Judy grew up in the small seaside town of Coffs Harbour in New South Wales, and was inspired as a youngster by the folk music boom of the 1960s. When she got her first guitar at fourteen years old, it wasn’t the Beatles or the Beach Boys she wanted to emulate: it was those big-voiced women like Joan Baez, Mary Travers (of Peter, Paul and Mary) and Judith Durham (of the Seekers), who sang songs about real people and real issues. Leaving her home town in 1972 when she moved to Sydney to study, she obtained a masters degree in psychology and over the next ten years she performed locally at folk clubs, wine bars and concerts, gaining a reputation as a powerful interpreter of both traditional and contemporary songs. Soon, she started writing her own material to fill gaps in her repertoire, when there weren’t songs already written which said what she wanted to say.

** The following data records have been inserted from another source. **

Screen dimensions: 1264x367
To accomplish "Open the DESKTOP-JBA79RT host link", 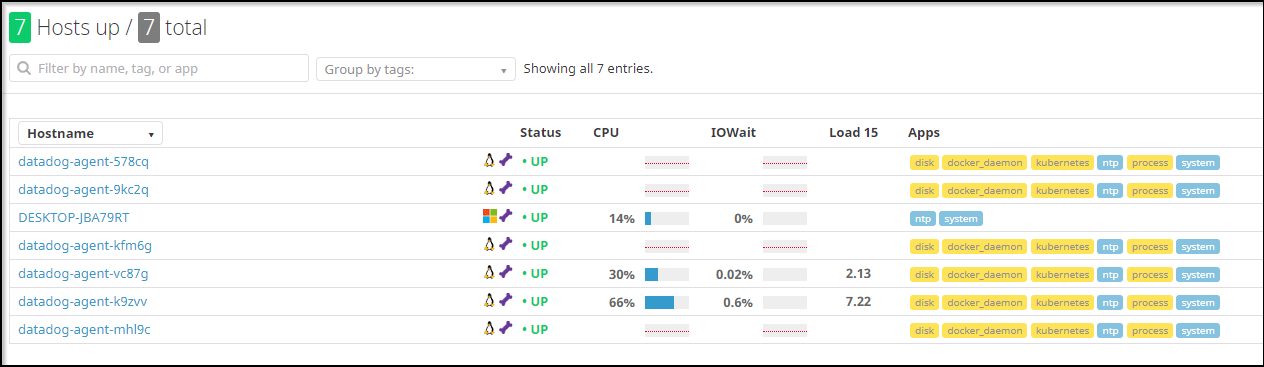I will point(74,217).
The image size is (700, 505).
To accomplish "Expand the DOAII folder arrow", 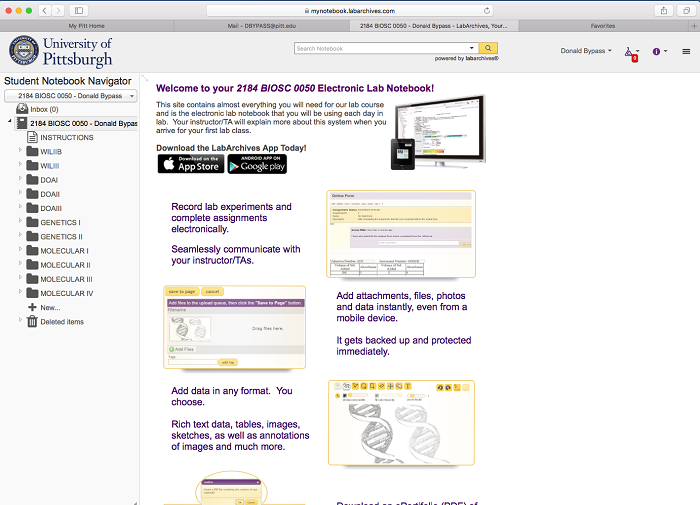I will pos(19,194).
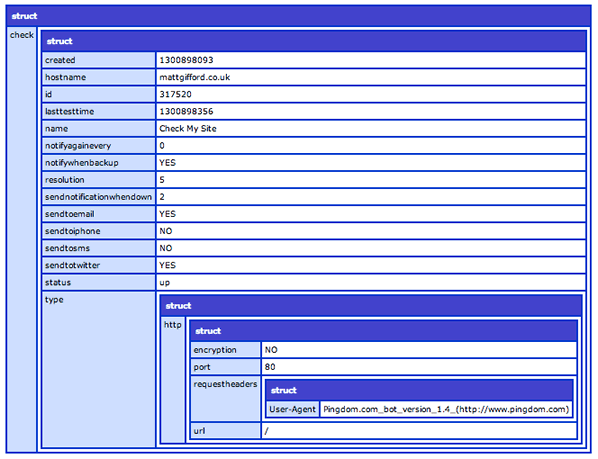Collapse the type struct header
The image size is (598, 459).
pos(371,306)
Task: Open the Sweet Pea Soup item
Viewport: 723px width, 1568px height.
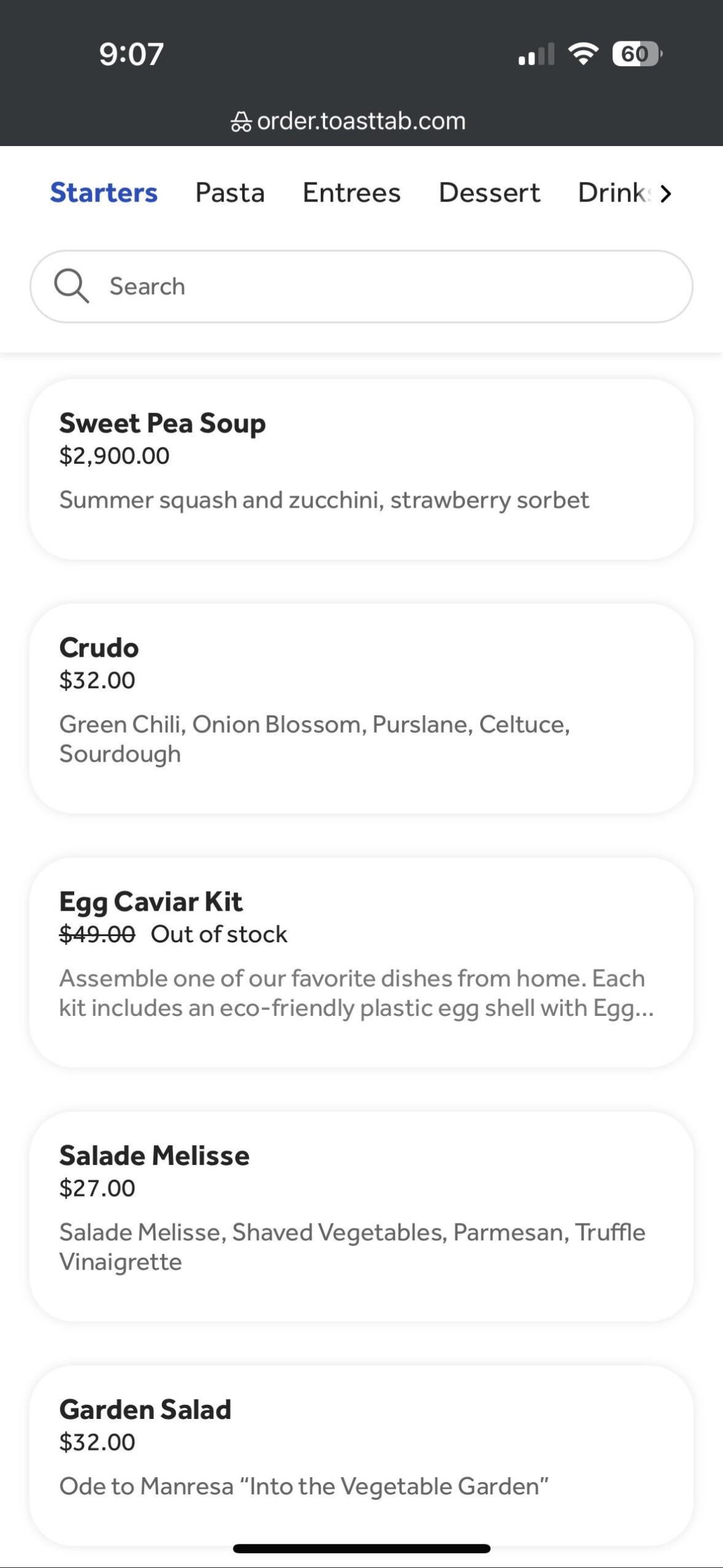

Her first album, A Natural Selection, was released independently in 1982, the result of twelve months of fundraising by a group of Judy’s friends calling themselves ‘Good Things Enterprises’. She also burst onto the international stage in that year, playing at the Vancouver Folk Festival at the invitation of Eric Bogle. Shortly after, she left her public service job to take up the challenge of being a full-time singer-songwriter—from that point on, Judy went from strength to strength as an internationally acclaimed performer and recording artist. Over sixteen years she regularly toured in the US, Canada, the UK, Denmark, Australia and New Zealand. In 1990, Judy received the prestigious Mo Award for Australian Folk Performer of the Year, and in 1997 was the Port Fairy Folk Festival Artist of the Year. She was also invited to Beijing for the United Nations Women’s Conference NGO Forum in 1995, where she sang to thousands of women from all over the world.
Judy’s songs have been recorded by artists such as Ronnie Gilbert, Eric Bogle, The McCalmans, The Corries, Charlie King and Priscilla Herdman, and several have been translated into a number of languages. She has released twelve albums, and has hundreds of songs and a songbook to her credit.
In 1997, Judy cut back her performing schedule to take on the world of the law. She worked a family lawyer in Melbourne working in private practice and then for Victoria Legal Aid until she was appointed to the bench. She does not entirely rule out returning to music in some form when she retires from full time work.